**WHAT THE EXERCISE ASKS**: Output begins at the line with "You are a computer-use" and ends at the last line of the records below. Copy each line in that span exactly, and leave out pictures.

**RECORDED DATA**:
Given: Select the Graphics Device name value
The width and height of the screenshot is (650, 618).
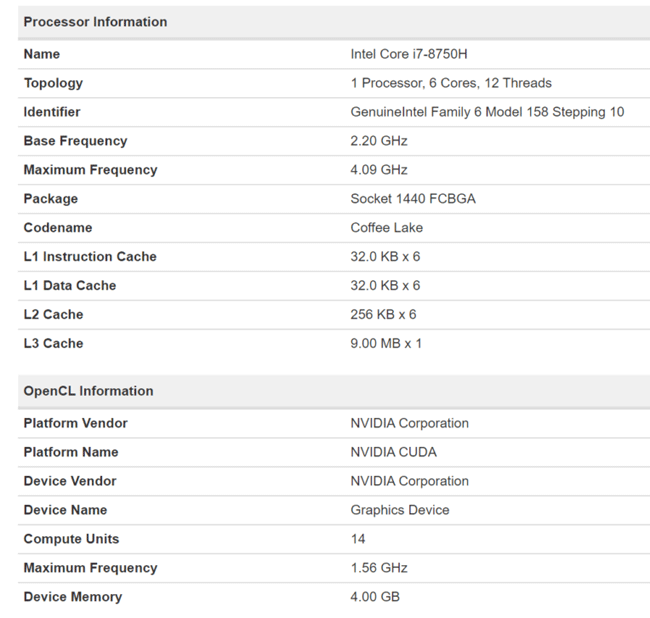Looking at the screenshot, I should 400,510.

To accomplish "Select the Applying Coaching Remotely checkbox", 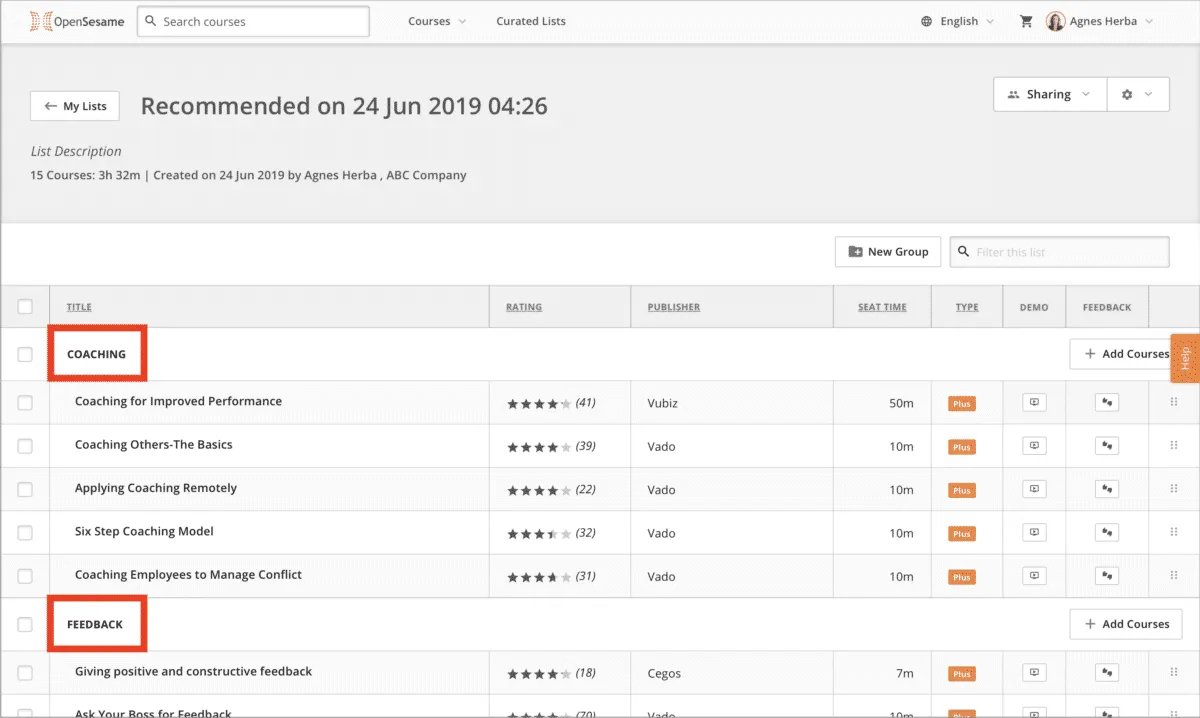I will pos(25,489).
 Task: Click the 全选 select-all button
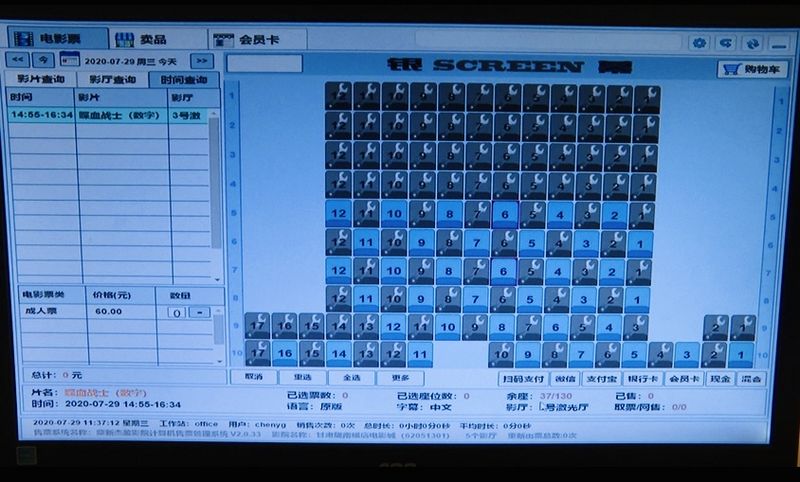[x=351, y=378]
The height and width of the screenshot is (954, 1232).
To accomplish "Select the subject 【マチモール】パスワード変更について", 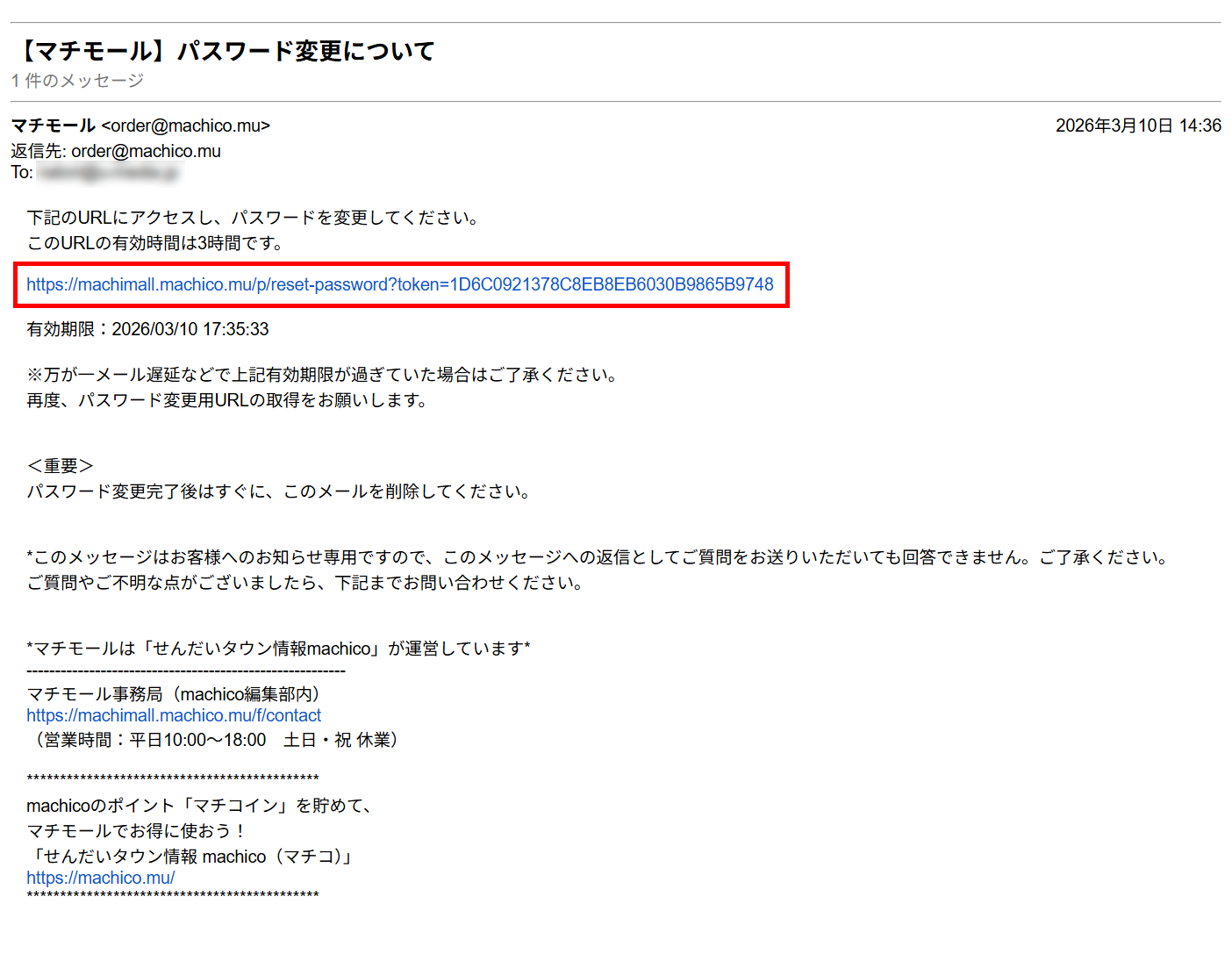I will pyautogui.click(x=222, y=50).
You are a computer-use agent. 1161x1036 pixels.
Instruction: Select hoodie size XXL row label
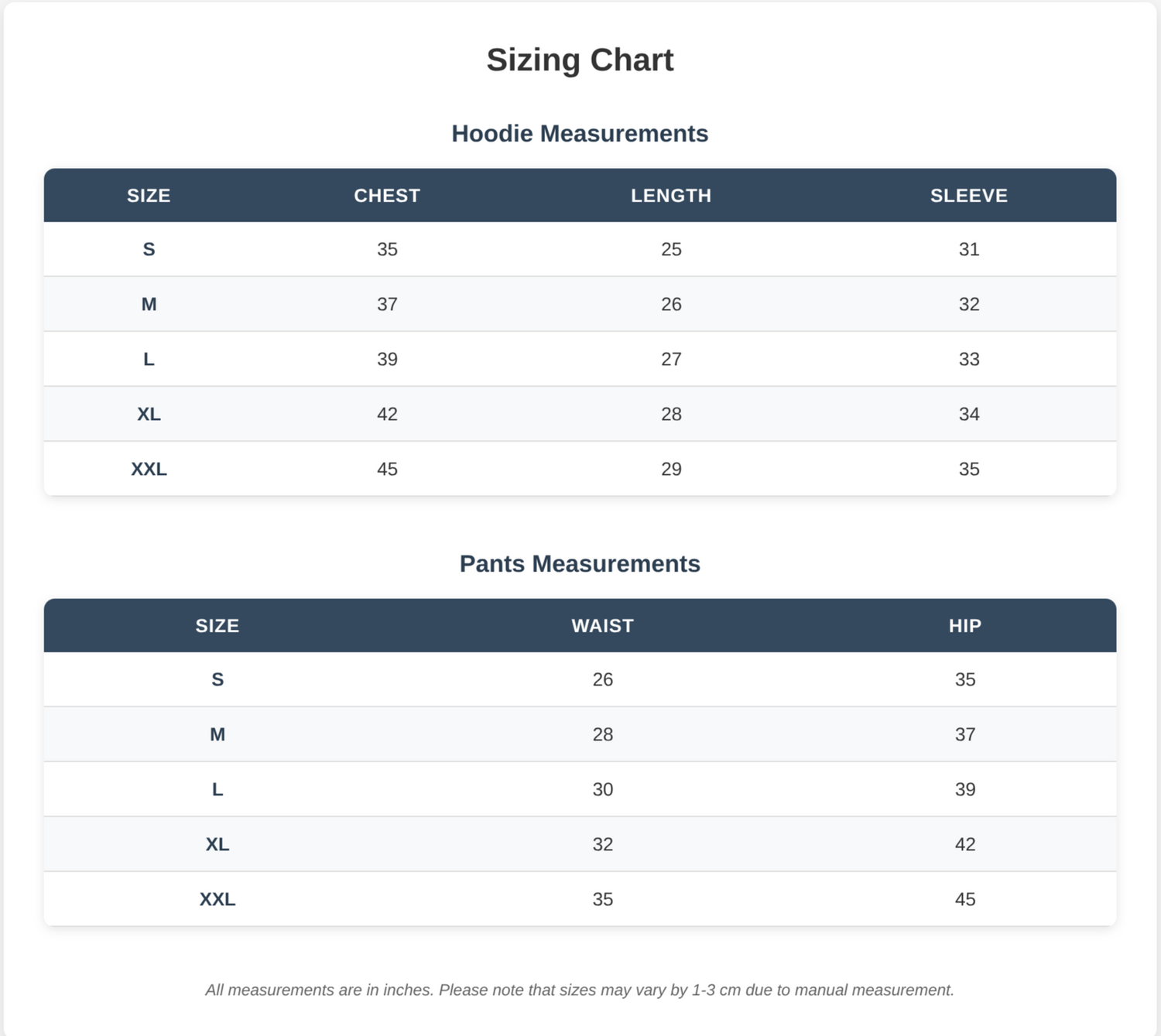tap(149, 469)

**EXERCISE OUTPUT**:
You are a computer-use agent. 1161x1036 pixels.
Instruction: Select hoodie size XXL row label
tap(149, 469)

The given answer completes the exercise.